While individual users cannot change the names of the city, town, village, and streets on the maps, names can be altered using Google’s feedback feature of the maps if enough users report them as incorrect and suggest alternatives.
For many Iranians opposed to the regime, apps like Google maps and others have become a new arena to combat the Islamic Republic, demanding regime change and that companies and governments support regime change.
Valiasr Street is considered the longest in the Middle East region, going through several names since its completion in 1933 after being built for 11 years. The road was originally called Pahlavi Avenue, after the Iranian Shah Reza Pahlavi, the founder of the Pahlavi dynasty and father to the late Shah of Iran, Mohammad Reza Pahlavi.
Following the Islamic Revolution of 1979, many roads, towns, cities, and streets were renamed under the new regime, which sought to erase any memory of the Iranian monarch.

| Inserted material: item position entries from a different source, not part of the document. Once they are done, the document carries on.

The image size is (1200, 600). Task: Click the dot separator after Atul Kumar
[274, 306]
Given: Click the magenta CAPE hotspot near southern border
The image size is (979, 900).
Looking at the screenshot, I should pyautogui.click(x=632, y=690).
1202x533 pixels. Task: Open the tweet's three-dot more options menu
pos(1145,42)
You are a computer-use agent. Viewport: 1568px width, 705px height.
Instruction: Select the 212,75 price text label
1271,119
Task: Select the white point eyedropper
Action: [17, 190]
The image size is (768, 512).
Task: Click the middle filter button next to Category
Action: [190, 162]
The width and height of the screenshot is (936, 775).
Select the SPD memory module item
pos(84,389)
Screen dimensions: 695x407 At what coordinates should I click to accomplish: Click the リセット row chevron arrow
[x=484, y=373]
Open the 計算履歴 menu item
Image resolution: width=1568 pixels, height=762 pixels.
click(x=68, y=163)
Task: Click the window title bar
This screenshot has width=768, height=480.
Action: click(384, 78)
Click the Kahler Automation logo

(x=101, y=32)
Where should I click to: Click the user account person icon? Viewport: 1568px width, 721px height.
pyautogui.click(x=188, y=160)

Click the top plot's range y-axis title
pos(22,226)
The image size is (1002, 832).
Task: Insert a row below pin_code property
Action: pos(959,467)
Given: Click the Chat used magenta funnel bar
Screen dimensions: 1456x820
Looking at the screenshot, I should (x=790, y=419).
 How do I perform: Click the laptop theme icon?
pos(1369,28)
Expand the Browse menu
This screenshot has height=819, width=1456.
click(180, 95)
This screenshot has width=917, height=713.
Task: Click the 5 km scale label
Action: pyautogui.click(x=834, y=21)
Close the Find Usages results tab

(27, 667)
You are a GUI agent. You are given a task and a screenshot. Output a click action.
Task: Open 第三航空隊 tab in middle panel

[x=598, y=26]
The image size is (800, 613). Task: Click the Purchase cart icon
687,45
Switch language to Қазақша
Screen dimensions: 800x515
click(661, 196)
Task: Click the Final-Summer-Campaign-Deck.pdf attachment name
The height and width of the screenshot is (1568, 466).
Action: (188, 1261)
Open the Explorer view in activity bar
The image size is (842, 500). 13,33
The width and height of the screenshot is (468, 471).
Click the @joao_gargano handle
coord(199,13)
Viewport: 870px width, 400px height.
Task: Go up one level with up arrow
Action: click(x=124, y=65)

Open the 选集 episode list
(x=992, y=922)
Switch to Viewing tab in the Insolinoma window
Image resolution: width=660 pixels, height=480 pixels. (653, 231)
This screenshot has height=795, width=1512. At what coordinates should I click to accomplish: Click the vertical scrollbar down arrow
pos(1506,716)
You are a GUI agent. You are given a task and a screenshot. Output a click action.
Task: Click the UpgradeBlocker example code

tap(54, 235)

At first, many streets were named after former Iranian prime minister Mohammad Mosaddeq but later changed by the ayatollahs who purged the new Islamic government of the late Iranian Prime Minister’s supporters.
Several years after the Islamic revolution of 1979, the Islamic Republic named the roads after historical and contemporary Islamic figures. With protests ongoing since September, Iranian protesters have torn down signs like Palestine Street and (Islamic) Revolution Street while calling for the government’s overthrow.
In response to the protests, the Islamic Republic has accused the protests of being supported by foreign forces and has ordered security forces to engage in brutal crackdowns.
Despite facing arrests and being killed on the streets, protesters in Iran continue to denounce the mullahs in Iran and destroy signs, posters, and labels honoring the Islamic regime.